- Directed by: Nathaniel Dorsky
- Distributed by: Canyon Cinema
- Release date: October 6, 1987;
- Running time: 28 minutes
- Country: United States
- Language: Silent

= Alaya (film) =

Alaya is a 1987 American avant-garde silent short film directed by Nathaniel Dorsky. It shows sand filmed in different ways.

==Production==
Dorsky used a combination of film stocks, in color and in black and white, that he had collected during the 1970s. He shot the earliest footage for Alaya while visiting friends in Cape Cod, Massachusetts. To attain extreme magnification of individual grains of sand, he made use of extension tubes. Dorsky's home in San Francisco, California was not far from the beach, so he photographed it during spring, when heavy winds would blow the sand around. Shooting was difficult, and he had to have his camera cleaned repeatedly. Additional filming took place in Death Valley.

Dorsky set up a makeshift soundstage in the cellar of his home. He placed his camera on a tripod with an aperture around f/11. Because he was using multiple extension tubes, a large depth of field was required to keep entire grains in focus. Two photofloods provided the amount of light needed for this, which heated the lens of his camera enough that he could not touch it. While the camera was rolling, Dorsky used an Electrolux vacuum cleaner to blow the sand around on a baking tray.

Alaya was inspired by a Buddhist teacher. It is named after alaya, a Buddhist term for what Dorsky described as "perception without concept".

==Release==
Alaya premiered at the Berkeley Art Museum and Pacific Film Archive on October 6, 1987, in a program with Pneuma and 17 Reasons Why. It screened on October 20 at the Collective for Living Cinema in New York.
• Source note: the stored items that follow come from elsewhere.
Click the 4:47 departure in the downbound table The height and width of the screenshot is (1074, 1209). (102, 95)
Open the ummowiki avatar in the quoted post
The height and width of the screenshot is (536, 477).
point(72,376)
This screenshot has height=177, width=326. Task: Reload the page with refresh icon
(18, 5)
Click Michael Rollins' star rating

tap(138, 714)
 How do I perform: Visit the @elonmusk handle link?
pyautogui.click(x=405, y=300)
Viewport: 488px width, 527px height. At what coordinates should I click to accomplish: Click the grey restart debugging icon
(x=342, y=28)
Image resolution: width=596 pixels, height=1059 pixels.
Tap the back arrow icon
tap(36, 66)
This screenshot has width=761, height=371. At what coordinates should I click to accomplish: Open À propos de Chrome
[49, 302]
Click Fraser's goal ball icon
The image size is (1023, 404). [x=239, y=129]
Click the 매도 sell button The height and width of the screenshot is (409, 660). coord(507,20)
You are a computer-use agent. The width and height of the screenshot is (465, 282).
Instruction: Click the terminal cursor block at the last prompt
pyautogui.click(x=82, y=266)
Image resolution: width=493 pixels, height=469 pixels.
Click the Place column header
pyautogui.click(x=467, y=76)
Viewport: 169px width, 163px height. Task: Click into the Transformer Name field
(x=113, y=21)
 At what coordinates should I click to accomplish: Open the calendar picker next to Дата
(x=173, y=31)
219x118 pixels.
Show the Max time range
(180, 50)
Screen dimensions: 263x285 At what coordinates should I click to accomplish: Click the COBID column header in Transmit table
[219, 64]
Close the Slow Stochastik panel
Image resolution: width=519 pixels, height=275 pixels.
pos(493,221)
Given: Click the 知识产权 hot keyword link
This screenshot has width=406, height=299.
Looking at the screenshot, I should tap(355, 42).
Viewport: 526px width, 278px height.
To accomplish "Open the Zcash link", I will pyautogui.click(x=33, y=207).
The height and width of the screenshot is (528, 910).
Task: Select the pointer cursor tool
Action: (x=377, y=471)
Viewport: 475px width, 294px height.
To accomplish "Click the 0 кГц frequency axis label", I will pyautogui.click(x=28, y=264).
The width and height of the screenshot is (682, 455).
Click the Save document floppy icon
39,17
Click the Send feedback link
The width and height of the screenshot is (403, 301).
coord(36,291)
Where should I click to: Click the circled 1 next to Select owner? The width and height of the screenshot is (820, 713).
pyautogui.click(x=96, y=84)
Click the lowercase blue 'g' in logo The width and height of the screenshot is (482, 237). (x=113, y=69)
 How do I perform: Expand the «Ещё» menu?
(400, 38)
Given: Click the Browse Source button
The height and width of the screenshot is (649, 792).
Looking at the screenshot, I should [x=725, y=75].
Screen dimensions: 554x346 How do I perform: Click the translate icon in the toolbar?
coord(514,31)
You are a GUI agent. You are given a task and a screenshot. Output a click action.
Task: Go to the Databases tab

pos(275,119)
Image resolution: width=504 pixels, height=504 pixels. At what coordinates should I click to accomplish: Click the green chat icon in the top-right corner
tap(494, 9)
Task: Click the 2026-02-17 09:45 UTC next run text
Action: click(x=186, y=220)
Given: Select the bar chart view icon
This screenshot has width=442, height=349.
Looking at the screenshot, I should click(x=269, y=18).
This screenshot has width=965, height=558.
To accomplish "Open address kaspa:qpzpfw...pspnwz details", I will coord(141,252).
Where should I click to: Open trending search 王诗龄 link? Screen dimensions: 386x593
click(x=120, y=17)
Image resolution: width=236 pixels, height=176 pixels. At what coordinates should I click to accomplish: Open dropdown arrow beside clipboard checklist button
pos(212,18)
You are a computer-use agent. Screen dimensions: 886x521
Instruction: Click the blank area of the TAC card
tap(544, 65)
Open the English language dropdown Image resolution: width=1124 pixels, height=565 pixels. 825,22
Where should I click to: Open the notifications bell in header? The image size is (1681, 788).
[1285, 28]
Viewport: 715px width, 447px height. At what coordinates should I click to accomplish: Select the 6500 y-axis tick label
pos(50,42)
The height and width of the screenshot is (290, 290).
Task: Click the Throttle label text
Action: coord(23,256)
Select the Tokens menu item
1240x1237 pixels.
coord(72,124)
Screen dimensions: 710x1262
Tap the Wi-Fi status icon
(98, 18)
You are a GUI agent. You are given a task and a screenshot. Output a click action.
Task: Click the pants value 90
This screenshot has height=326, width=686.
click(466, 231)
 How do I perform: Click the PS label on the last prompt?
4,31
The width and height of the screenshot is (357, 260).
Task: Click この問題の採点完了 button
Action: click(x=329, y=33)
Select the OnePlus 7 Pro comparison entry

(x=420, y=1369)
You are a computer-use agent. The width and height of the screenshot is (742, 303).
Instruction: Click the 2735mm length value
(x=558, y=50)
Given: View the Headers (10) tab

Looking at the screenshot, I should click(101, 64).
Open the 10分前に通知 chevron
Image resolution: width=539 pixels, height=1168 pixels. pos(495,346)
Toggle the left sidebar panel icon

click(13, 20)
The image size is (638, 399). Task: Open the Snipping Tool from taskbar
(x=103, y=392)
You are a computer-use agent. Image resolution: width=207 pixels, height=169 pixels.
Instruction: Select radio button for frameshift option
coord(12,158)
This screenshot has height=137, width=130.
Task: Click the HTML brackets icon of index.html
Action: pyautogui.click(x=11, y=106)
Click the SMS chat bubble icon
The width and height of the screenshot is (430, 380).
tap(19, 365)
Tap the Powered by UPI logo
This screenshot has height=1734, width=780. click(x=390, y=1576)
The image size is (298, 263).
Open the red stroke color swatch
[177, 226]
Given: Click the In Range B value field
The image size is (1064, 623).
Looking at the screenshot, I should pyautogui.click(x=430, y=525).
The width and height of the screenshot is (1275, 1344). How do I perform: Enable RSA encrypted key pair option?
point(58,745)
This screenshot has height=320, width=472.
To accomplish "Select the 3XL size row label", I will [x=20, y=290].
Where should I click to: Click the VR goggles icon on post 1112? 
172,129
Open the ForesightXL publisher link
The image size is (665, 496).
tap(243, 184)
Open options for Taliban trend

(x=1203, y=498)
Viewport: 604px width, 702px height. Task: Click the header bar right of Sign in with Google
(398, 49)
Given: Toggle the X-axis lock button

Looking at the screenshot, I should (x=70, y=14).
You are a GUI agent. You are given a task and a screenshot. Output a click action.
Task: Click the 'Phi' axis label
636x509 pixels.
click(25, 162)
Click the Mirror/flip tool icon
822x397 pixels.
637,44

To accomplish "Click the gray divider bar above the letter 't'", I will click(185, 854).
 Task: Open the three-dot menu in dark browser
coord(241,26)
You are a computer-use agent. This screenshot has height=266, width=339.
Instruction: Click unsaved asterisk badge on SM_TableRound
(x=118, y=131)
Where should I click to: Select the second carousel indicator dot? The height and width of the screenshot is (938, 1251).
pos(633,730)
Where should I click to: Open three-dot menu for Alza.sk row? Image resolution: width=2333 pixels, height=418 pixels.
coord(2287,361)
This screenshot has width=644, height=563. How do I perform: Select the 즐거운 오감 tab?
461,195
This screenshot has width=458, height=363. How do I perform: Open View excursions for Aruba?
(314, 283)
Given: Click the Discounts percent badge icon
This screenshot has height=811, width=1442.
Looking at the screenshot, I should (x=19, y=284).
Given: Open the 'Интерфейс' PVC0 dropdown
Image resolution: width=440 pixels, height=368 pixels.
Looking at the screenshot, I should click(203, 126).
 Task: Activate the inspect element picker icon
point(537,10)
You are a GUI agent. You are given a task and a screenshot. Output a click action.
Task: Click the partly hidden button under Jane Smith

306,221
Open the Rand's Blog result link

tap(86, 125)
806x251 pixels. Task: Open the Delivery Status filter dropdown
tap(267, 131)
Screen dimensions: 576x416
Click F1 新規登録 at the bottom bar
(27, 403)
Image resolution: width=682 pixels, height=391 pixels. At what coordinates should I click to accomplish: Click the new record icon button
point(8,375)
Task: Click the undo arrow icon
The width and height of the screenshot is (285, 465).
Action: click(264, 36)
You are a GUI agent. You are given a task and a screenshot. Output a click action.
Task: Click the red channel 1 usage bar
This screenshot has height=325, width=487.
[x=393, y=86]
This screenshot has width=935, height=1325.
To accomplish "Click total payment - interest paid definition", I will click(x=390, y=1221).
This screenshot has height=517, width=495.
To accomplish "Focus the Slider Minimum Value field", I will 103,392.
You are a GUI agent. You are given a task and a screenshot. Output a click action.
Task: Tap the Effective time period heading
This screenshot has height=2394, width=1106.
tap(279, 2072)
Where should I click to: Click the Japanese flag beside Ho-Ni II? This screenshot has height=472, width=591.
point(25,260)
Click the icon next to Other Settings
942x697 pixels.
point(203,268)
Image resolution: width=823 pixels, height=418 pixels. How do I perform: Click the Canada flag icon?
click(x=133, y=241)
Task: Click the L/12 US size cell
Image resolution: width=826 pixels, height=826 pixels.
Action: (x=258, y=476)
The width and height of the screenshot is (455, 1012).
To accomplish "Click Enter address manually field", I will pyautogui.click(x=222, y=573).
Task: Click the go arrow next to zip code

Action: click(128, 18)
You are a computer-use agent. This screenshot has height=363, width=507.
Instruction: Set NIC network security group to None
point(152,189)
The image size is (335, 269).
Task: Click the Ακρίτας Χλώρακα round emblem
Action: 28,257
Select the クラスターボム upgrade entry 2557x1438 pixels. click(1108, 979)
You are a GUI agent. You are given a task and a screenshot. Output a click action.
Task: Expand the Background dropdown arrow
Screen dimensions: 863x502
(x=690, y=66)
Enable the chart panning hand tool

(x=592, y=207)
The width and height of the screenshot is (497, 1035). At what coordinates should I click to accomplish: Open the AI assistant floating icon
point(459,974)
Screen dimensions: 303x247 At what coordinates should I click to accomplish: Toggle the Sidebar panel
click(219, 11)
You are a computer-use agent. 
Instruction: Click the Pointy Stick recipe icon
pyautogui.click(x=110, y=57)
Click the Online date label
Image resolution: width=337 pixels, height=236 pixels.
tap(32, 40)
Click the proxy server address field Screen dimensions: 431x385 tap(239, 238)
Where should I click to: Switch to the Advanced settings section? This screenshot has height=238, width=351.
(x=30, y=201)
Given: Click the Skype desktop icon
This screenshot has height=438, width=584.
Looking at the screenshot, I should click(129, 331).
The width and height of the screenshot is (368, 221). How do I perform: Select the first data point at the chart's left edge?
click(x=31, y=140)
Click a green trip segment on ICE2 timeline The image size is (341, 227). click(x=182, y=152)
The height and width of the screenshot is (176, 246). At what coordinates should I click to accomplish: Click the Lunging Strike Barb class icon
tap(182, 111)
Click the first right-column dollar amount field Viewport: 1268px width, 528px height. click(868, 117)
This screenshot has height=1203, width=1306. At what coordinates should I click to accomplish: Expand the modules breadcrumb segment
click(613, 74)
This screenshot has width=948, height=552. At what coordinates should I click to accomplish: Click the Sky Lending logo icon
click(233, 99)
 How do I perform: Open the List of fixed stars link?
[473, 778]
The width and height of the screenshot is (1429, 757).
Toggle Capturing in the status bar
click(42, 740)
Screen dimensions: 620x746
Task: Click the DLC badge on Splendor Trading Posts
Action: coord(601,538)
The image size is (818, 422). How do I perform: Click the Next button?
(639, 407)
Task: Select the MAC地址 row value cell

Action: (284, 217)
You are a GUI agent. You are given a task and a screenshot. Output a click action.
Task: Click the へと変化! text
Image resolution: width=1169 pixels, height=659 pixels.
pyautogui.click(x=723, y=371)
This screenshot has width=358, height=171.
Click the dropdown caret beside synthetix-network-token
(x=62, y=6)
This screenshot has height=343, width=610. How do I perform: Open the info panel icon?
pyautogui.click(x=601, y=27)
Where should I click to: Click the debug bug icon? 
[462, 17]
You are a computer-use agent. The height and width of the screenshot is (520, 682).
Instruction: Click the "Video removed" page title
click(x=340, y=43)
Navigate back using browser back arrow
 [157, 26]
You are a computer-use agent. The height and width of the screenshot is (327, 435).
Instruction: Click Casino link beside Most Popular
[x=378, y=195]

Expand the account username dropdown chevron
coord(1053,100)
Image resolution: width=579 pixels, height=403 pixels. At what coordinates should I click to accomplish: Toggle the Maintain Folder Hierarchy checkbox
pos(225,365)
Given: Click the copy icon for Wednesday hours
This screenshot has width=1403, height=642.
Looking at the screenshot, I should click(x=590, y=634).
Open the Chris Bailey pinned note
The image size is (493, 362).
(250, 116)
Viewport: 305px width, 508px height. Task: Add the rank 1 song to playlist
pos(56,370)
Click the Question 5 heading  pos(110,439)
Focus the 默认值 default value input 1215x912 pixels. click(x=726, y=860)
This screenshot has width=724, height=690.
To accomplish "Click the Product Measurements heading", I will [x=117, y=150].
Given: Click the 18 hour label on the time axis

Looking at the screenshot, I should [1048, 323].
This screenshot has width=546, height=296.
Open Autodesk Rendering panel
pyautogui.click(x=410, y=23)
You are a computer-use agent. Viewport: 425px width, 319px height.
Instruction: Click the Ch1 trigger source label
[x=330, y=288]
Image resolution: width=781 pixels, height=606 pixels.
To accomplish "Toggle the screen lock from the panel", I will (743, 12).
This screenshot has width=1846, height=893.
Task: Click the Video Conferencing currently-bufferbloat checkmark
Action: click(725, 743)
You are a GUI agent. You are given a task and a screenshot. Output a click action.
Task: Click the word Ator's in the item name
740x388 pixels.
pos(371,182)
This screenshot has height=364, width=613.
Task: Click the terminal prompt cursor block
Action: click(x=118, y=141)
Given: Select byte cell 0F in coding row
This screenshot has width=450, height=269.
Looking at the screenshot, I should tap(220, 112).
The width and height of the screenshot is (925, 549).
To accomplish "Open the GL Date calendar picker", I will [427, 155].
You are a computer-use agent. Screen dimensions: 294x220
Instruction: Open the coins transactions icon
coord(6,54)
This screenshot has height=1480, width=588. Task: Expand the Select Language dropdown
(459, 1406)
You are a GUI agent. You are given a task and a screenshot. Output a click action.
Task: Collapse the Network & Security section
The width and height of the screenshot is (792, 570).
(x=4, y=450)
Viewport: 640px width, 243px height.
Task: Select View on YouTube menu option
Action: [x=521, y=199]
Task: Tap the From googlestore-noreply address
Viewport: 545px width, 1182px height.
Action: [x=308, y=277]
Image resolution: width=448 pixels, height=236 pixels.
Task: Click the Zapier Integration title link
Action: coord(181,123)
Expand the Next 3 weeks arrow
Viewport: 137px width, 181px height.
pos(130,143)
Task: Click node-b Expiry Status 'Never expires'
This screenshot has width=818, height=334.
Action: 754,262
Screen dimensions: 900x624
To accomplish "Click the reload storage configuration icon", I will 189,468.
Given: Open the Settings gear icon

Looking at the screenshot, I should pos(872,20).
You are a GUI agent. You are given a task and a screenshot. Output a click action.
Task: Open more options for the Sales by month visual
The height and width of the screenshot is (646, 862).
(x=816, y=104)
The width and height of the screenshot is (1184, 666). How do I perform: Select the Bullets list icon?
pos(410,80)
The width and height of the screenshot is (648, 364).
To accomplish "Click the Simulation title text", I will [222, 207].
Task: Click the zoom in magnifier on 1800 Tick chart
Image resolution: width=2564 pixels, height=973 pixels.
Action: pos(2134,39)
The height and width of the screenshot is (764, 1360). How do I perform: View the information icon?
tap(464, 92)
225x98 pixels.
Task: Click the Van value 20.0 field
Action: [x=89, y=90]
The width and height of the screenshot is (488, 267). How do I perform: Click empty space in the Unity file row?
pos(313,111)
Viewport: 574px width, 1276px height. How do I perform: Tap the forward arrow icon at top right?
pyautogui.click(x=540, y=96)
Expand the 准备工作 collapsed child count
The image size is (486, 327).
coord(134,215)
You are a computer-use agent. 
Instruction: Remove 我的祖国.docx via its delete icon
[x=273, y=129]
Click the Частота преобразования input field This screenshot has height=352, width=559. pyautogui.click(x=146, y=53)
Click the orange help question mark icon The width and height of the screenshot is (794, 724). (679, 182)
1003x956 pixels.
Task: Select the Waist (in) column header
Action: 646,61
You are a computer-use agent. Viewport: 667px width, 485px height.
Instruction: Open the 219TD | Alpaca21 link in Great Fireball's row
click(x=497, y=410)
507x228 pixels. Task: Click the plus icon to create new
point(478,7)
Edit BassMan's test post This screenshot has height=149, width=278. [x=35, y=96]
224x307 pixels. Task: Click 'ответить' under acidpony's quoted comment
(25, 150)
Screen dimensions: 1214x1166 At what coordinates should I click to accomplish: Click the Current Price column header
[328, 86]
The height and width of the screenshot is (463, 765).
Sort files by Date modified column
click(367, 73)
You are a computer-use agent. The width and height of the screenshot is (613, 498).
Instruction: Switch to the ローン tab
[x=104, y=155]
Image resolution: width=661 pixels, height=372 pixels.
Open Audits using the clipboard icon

Critic Stephen Holden called Alaya "a flowing visual symphony of sand, wind and light." Amy Taubin reacted negatively, recommending in The Village Voice that "if Dorsky has any other '70s material lying around he should resist bringing it out." When the film was shown in 2000, J. Hoberman characterized it as "a meditation on the infinite that oscillates amazingly between plenitude and emptiness."